EXCERPT:
....................

She has been giving up sweets since before I was born. She just wanted to thank him for what he had done for her - "he was the first man to give me a job" - and for what he did for all those hundreds of TB patients. "We thought he was God," she said.

Out in Coffins

It was awful at the beginning, she remembers. "They [the patients] came in on stretchers and went out in coffins." My father remembers the patients "dying like flies". Young men like him had enough to do just carrying the patients in on arrival, and the dead out. And the surgery at the time was primitive.

Ribs would be removed, "a couple at a time" over three separate operations, to collapse the lungs, my mother said. Parts of lungs would be taken out. It was "brutal, terrible". He himself had to be retrained to nurse TB patients, and most of his work in the early days was taken up with palliative care, relieving pain.

At first patients were confined to bed after operations, then they were put on their feet the very next day, to undergo physiotherapy, "with the blood seeping through the stitches" he said.

But the atmosphere was very "happy golucky", which is hardly surprising as most of the staff and patients were young people. "Very beautiful boys and girls," my mother remembers the patients. My father said the female ward was like something out of Hollywood. "The finest looking girls you'd see, and all dead in a week." My father likes hyperbole.

Even the high death rate didn't affect the place, as would be expected. There was "no moodiness, except for the odd oul' staff nurse," said my mother. But they were always afraid of their lives bringing the bodies to the morgue at night. Bodies were removed to the morgue only at night. Then streptomycin came on stream, and soon people did not need any more brutal surgery.

`Glorious' Social Life

"The social life at Castlerea was glorious", both remember, as they should. Badminton, tennis, football, and dancing, there was lots of it all at "the san" - though the staff did not like that name, sanatorium. They preferred to refer to it as "St Patrick's hospital".

....................

STUDY MATERIAL:
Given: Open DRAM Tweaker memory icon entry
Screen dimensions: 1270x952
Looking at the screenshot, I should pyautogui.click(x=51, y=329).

....................

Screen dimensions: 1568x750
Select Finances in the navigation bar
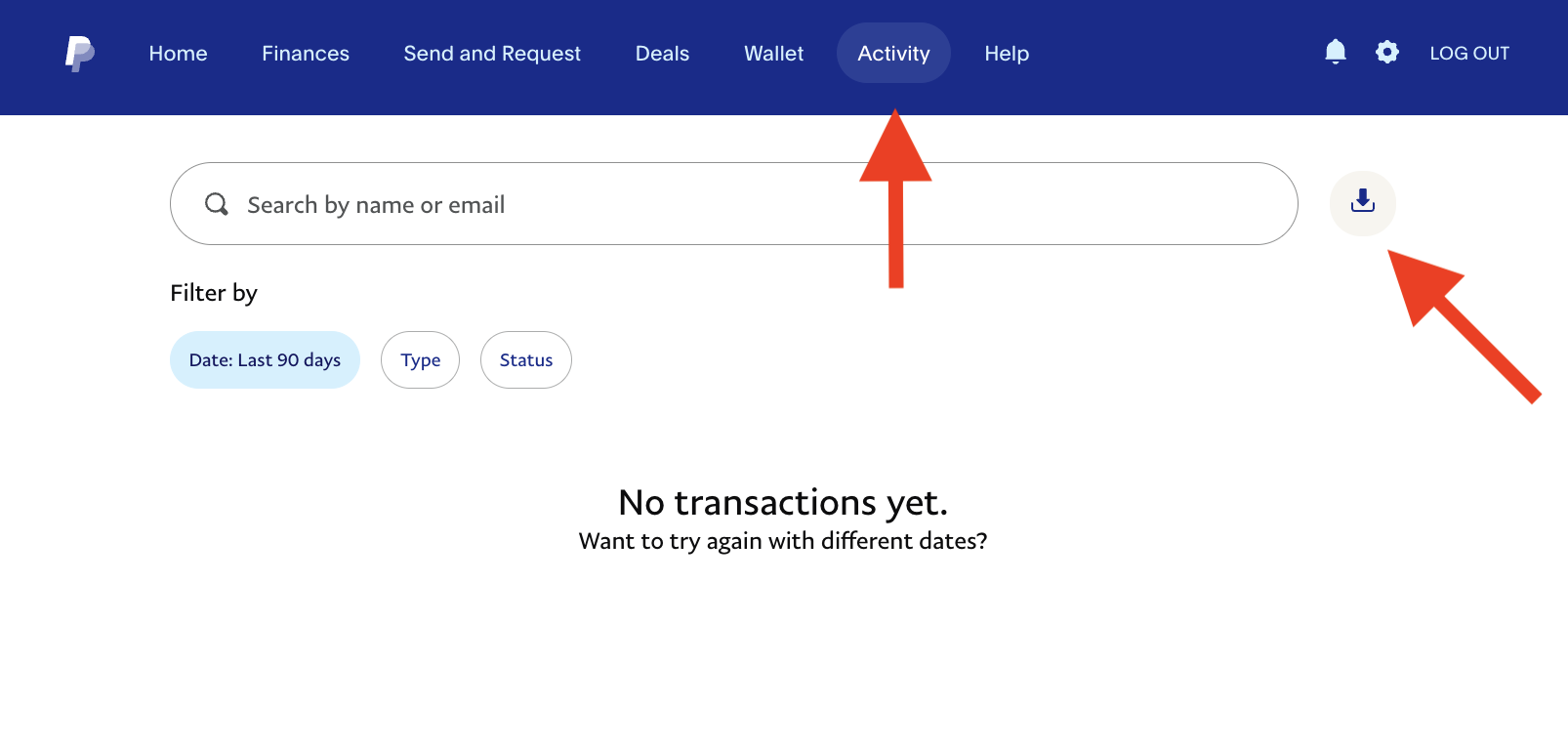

....................

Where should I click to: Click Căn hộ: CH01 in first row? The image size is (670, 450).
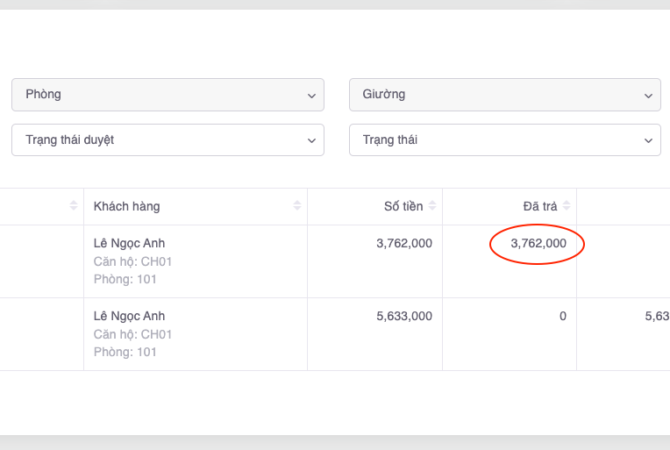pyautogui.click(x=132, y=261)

....................

TASK GOAL: Copy the stretch of the text about the TB sanatorium from "It was awful" through "care, relieving pain.", word for word.

PROBLEM SOLUTION:
It was awful at the beginning, she remembers. "They [the patients] came in on stretchers and went out in coffins." My father remembers the patients "dying like flies". Young men like him had enough to do just carrying the patients in on arrival, and the dead out. And the surgery at the time was primitive.

Ribs would be removed, "a couple at a time" over three separate operations, to collapse the lungs, my mother said. Parts of lungs would be taken out. It was "brutal, terrible". He himself had to be retrained to nurse TB patients, and most of his work in the early days was taken up with palliative care, relieving pain.